For those of us who are first generation Greek-Americans, whose parents came across in airplanes for the most part, it is often fascinating to hear about the early Greek immigrants who came to America in search of a better life. Today, we take for granted the vast distances that separate us from the homeland, but in the late 19th century and early 20th century, there was a real chance the immigrant would never return home and never again see the beloved shores of Greece. This was especially true for early Greek immigrants to the western United States. The Greek-American community faced unique challenges, and the cultural experience often revolved around the church. The history and culture of the Greeks of Utah, for example, tells us a great deal about the character and extraordinary spirit of the people who traveled so far to work in mines and on railroads often in terrible conditions, but managed to preserve the rich heritage and traditions of Greece.

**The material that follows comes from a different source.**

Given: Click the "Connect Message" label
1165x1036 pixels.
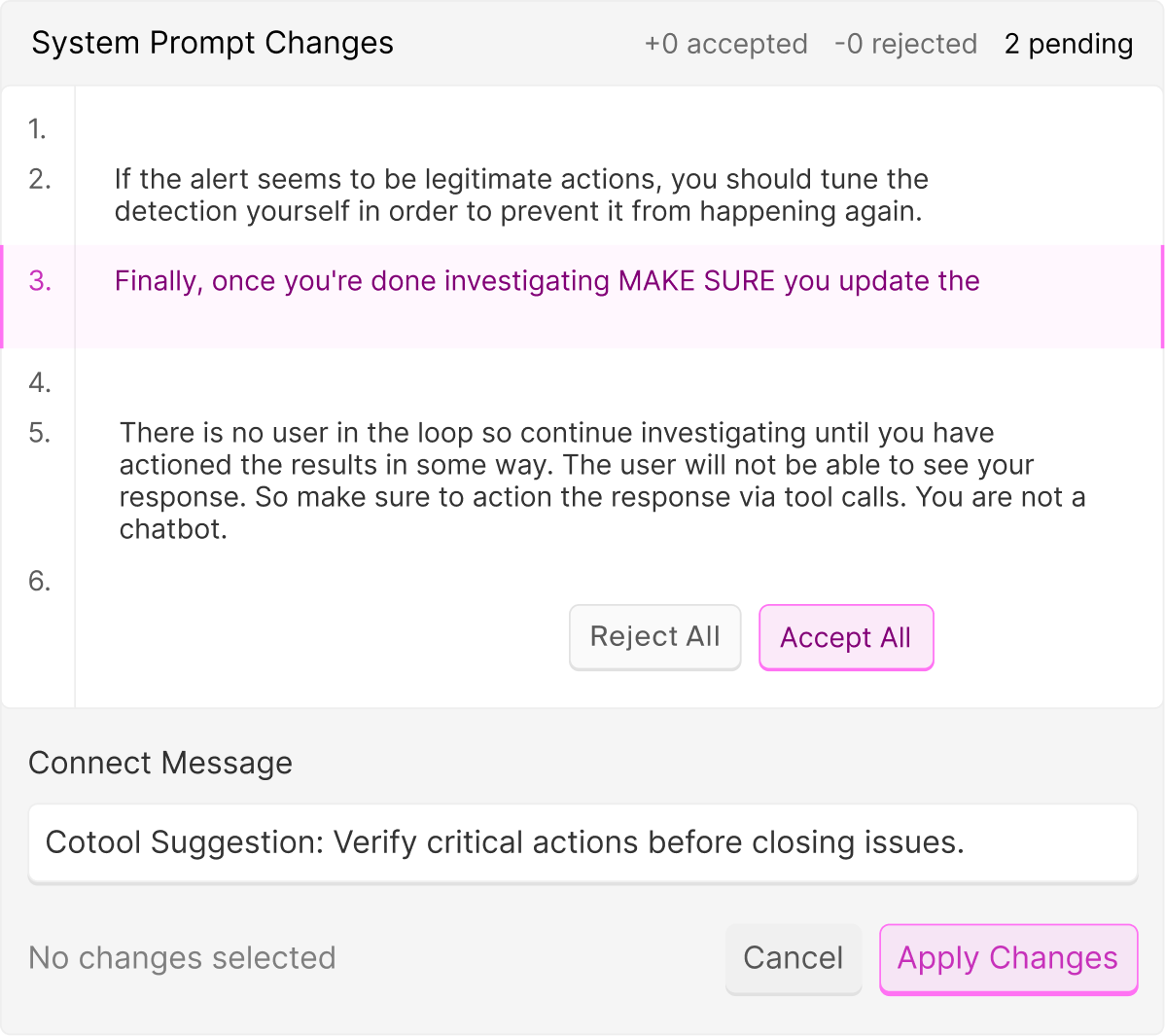Looking at the screenshot, I should point(160,764).
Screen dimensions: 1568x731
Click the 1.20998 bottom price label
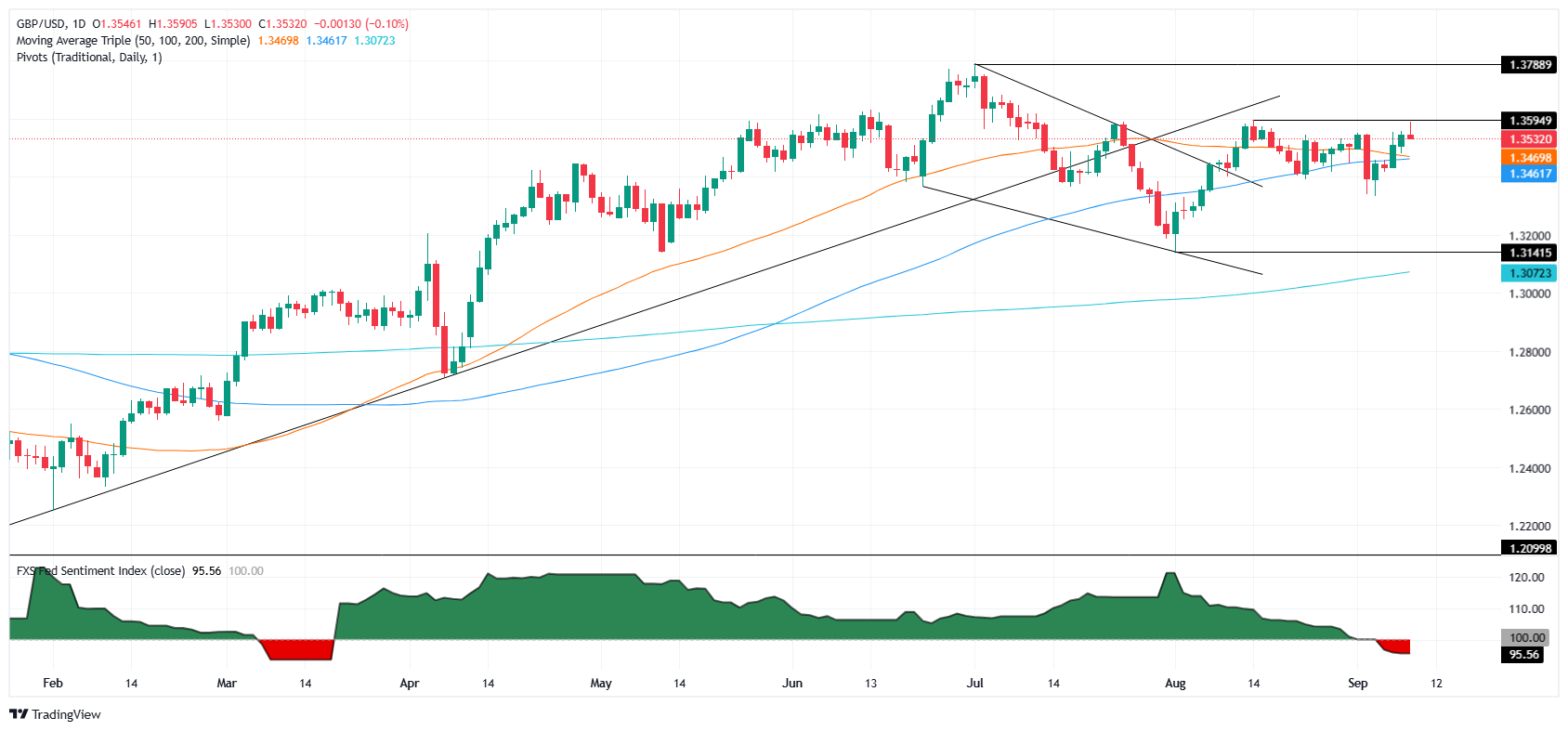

Author Helen Z. Papanikolas wrote several books of fiction and non-fiction about the immigrant experience in Utah and the western US. Born Helen Zeese in the mining community of Cameron in Carbon County, UT, to Greek immigrant parents George and Emily Zeese (originally Yiorgis and Emilia Zisimopoulos). In 1933, the family moved to Salt Lake City where they opened a chain of grocery stores. She attended the University of Utah and edited the campus literary magazine Pen. After graduating with a B.A. in 1939, she married Nick E. Papanikolas and the couple had two children, Zeese, also a writer, and Thalia. Papanikolas was awarded an honorary doctorate from the University of Utah in 1984. With her husband, she established scholarship programs for minority students at the University of Utah and the College of Eastern Utah. Among her nonfiction books, Toil and Rage in a New Land: The Greek Immigrants of Utah was published in 1970, The Peoples of Utah in 1976 and An Amulet of Greek Earth: Generations of Immigrant Folk Culture in 2002. Papanikolas was a founder and first president of The Peoples of Utah Institute. While she was president, she located and identified artifacts associated with ethnic life, produced a major museum exhibit, and sponsored lectures and other programs. Her efforts led to the establishment of the Hellenic Cultural Museum in Salt Lake City. Her novel The Time of the Little Black Bird, won the Utah Book Award for Fiction in 2000. Papanikolas died in November 2004.

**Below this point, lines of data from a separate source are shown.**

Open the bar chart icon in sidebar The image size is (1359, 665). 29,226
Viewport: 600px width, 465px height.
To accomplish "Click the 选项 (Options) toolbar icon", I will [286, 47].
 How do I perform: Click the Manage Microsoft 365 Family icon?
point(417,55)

Among her fiction, Papanikolas published the short story collections Small Bird, Tell Me: Stories of Greek Immigrants in 1994 and The Apple Falls from the Apple Tree in 2002 whose title is taken from an old Greek proverb and addresses the new generation’s struggle with the remnants of Greek customs. Although the characters live far from the old Greek towns, the rivalries, envy of the successful, and hubris are evident as they respond to experiences including intermarriage, old age, and loss. The stories delve into accommodation, to the straddling of two cultures, and assimilation, and though they are about the Greek-American experience, the themes are universal.
Helen Z. Papanikolas’ books are available online.